This is because, when an elapsed period of time after the sight line deviates is short, there is a possibility that the user has unintentionally deviated the sight line from the sight-line detection area. Meanwhile, it is thought that the longer the elapsed time period after the sight line deviates, the higher the possibility that the user has intentionally deviated the sight line in order to quit identifying the display object or performing an operation for the display object (in order to perform another operation).

In a specific case of processing, even when the sight line does not exist in the sight-line detection area in which the sight line has been detected or in the combined sight-line detection area combined by the group generator 11 (in the case of “NO” in Step ST33 in FIG. 9), if a predetermined specific period of time does not elapse after grouping the display objects, the group generator 11 may terminate its processing without execution of Step ST34.

Additionally, “specific period of time” may be not a predetermined one but such one that is calculated by the group generator 11, after measuring a time period during which the sight line has existed in the sight-line detection area for a display object or the combined sight-line detection area, so as to have a positive correlation with the thus-measured time period.

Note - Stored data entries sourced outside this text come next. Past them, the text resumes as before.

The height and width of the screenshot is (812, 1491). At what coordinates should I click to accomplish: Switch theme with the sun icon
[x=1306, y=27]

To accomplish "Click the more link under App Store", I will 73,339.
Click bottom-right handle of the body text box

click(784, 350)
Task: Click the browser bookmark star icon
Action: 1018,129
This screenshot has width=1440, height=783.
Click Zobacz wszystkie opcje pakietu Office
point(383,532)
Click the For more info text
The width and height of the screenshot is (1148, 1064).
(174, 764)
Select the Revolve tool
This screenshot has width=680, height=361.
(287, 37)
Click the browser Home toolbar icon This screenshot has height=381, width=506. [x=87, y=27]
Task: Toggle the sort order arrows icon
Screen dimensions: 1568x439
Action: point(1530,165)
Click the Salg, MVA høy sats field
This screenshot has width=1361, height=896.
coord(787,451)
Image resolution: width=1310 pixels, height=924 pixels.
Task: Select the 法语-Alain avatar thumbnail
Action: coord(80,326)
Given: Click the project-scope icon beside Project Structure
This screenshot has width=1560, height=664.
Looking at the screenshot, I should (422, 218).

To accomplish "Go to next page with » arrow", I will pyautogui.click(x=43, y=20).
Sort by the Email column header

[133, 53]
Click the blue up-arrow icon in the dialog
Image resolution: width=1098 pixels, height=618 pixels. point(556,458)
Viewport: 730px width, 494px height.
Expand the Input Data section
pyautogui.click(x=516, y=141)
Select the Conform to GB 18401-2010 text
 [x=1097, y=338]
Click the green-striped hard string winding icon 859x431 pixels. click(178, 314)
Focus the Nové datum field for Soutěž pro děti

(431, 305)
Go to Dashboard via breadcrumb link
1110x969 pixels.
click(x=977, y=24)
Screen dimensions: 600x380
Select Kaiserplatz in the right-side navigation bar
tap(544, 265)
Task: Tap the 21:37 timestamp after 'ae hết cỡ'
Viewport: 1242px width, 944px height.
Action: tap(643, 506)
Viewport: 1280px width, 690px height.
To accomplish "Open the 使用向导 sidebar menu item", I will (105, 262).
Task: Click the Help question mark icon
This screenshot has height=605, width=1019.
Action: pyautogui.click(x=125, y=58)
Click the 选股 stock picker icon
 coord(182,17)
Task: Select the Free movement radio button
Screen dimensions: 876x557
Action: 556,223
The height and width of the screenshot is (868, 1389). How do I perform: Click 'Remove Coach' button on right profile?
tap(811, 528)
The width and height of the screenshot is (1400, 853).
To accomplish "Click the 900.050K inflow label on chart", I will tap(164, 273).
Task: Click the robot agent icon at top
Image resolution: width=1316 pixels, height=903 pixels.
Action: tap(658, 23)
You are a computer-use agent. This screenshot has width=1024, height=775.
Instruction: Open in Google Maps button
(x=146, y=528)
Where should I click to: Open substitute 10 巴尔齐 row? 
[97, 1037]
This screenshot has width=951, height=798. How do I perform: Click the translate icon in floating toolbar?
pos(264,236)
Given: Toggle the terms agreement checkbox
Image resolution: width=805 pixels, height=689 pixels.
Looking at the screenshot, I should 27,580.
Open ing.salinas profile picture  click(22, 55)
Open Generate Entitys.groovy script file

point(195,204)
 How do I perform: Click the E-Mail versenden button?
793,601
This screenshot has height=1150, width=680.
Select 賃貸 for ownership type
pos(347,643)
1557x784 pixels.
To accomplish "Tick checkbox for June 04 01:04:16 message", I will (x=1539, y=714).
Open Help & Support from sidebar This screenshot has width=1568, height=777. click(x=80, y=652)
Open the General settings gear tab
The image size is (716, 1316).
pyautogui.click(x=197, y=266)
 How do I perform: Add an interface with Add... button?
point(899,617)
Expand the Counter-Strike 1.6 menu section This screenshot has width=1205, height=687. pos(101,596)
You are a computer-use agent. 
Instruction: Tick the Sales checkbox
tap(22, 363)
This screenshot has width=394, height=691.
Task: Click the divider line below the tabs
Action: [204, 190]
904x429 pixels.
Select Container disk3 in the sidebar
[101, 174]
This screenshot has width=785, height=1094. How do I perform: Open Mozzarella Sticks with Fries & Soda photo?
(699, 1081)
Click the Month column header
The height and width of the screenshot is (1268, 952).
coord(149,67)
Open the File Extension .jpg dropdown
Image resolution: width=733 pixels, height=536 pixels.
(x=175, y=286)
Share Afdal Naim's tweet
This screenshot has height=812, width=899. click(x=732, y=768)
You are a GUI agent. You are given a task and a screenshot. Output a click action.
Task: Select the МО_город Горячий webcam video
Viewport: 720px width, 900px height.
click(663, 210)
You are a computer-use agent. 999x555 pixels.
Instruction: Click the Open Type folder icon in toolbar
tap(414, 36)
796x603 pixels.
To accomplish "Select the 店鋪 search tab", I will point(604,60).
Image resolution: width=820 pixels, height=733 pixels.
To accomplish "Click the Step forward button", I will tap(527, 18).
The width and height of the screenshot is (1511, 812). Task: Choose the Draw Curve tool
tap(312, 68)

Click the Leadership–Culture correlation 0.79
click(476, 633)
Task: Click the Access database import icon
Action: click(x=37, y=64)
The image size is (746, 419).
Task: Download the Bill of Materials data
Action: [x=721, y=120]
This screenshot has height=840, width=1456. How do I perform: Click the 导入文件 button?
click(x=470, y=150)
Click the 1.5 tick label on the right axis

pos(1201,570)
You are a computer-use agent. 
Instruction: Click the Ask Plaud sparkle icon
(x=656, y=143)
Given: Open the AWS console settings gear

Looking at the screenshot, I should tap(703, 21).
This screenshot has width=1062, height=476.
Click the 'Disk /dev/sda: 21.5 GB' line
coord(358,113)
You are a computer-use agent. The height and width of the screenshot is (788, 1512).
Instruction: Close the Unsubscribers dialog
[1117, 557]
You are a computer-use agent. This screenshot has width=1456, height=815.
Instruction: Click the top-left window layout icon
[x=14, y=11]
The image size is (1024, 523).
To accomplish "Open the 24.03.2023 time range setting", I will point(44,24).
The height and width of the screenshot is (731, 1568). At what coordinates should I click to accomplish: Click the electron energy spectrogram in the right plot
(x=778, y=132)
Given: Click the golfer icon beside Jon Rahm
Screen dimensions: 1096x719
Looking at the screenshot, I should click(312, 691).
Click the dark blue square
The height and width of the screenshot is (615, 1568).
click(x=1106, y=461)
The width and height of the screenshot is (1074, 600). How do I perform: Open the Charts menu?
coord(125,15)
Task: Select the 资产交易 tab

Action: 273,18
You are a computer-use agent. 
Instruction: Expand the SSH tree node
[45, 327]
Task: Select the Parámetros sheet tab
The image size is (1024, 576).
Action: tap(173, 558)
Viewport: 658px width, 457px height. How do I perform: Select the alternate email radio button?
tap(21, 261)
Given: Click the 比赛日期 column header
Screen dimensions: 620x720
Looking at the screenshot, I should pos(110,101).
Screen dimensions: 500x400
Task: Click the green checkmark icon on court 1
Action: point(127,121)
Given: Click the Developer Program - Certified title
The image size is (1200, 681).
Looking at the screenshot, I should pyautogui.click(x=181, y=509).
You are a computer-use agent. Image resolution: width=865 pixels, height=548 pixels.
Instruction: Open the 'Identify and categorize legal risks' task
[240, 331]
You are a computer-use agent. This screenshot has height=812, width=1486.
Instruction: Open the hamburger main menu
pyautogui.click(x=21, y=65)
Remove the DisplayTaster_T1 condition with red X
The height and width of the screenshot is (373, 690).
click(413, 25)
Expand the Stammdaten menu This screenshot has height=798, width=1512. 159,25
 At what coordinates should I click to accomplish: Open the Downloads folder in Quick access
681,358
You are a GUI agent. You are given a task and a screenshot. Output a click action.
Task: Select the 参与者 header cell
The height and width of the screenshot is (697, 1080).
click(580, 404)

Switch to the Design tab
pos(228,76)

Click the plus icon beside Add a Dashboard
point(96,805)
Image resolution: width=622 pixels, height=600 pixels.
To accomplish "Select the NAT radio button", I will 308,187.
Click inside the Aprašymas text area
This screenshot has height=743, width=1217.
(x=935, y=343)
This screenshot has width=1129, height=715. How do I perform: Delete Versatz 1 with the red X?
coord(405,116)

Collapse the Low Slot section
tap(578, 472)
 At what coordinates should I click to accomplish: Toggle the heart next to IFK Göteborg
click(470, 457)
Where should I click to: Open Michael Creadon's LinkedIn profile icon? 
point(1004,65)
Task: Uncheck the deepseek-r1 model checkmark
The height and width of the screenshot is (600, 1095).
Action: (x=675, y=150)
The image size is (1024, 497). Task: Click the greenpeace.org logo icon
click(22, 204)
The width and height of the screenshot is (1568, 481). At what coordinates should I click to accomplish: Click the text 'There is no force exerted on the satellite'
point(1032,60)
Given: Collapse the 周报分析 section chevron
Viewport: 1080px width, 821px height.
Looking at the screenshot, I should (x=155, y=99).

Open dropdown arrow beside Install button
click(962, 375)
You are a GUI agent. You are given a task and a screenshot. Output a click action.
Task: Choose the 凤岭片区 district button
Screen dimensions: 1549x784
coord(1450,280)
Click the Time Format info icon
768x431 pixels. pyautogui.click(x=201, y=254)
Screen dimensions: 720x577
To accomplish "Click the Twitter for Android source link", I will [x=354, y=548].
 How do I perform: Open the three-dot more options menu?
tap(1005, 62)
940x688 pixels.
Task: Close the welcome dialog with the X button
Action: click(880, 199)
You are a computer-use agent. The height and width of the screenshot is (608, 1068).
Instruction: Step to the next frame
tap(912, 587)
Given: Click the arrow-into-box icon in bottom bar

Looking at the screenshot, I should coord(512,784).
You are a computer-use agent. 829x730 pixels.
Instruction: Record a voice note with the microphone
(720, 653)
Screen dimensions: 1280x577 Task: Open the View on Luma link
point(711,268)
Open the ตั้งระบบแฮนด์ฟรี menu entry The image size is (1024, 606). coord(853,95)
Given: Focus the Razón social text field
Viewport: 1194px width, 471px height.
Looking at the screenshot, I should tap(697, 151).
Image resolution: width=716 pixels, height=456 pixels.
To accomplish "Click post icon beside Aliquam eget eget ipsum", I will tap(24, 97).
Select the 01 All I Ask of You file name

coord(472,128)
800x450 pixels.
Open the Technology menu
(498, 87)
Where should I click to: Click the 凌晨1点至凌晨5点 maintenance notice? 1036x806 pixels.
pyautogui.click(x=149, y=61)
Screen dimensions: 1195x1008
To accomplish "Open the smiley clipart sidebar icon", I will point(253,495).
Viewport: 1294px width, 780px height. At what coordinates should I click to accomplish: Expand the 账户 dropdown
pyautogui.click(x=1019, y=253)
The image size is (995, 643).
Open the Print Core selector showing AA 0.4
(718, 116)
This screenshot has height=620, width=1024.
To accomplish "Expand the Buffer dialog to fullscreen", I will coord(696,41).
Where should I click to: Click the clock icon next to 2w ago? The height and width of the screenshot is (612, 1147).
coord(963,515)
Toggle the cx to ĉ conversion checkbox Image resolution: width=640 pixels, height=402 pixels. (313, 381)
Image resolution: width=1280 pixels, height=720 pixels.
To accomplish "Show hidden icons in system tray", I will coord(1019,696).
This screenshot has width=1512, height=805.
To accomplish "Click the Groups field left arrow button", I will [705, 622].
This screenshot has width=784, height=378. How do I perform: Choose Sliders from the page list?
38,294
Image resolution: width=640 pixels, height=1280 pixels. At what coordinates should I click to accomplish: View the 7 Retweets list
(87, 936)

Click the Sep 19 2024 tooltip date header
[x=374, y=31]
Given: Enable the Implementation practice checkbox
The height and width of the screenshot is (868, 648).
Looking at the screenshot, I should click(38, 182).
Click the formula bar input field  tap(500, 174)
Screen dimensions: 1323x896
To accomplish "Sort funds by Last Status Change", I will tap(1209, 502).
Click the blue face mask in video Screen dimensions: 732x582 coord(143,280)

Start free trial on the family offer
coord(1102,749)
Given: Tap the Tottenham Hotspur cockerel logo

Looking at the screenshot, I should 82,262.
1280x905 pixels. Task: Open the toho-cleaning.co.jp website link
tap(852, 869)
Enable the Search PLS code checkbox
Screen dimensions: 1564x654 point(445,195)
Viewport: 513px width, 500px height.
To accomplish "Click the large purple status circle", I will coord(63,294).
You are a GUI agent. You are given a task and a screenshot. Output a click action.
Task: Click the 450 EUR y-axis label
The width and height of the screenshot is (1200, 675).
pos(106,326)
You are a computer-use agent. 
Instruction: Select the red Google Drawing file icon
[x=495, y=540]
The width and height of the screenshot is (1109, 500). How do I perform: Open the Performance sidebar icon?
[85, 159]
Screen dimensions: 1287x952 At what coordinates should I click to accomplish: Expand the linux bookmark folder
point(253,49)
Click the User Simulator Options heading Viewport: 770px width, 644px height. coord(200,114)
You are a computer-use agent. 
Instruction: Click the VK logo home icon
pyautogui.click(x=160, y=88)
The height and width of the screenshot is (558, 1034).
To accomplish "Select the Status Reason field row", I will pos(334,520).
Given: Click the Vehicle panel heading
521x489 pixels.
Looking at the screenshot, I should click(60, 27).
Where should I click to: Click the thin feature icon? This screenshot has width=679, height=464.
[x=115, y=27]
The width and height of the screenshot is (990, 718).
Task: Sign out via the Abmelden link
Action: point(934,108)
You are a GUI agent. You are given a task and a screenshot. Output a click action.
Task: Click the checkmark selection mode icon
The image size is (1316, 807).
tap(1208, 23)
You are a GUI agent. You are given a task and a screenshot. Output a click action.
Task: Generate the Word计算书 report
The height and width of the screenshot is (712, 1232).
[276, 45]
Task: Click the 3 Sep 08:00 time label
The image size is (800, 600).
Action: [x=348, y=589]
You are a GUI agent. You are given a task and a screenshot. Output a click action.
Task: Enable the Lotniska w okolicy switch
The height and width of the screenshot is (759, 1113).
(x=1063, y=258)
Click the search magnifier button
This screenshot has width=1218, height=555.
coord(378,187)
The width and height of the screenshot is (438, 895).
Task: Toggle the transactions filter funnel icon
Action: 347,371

Namely, if the time period during which the sight line has existed in the sight-line detection area for a display object or the combined sight-line detection area is long, it is thought that the user would really want to select that display object, so that “specific period of time” may be made longer accordingly.

Further, the score adjuster 14 may vary the increased amount for the recognition score so as to have a negative correlation with an elapsed period of time after the sight line deviates from the sight-line detection area or the combined sight-line detection area. Namely, when the elapsed time period after the sight line deviates from the sight-line detection area or the combined sight-line detection area is short, the increased amount for the recognition score is made larger, whereas, the elapsed time period after the sight line deviates is long, the increased amount for the recognition score is made smaller.

This is also because, when the elapsed period of time after the sight line deviates is short, there is a possibility that the user has unintentionally deviated the sight line from the sight-line detection area. Meanwhile, it is thought that the longer the elapsed time period after the sight line deviates, the higher the possibility that the user has intentionally deviated the sight line in order to quit identifying the display object or performing an operation for the display object (in order to perform another operation).

Embodiment 3

FIG. 12 is a block diagram showing an example of a navigation device to which a speech recognition device and a speech recognition system according to Embodiment 3 of the invention are applied. Note that, with respect to the components equivalent to those described in Embodiments 1 and 2, the same reference numerals are given thereto, so that duplicated description thereof is omitted.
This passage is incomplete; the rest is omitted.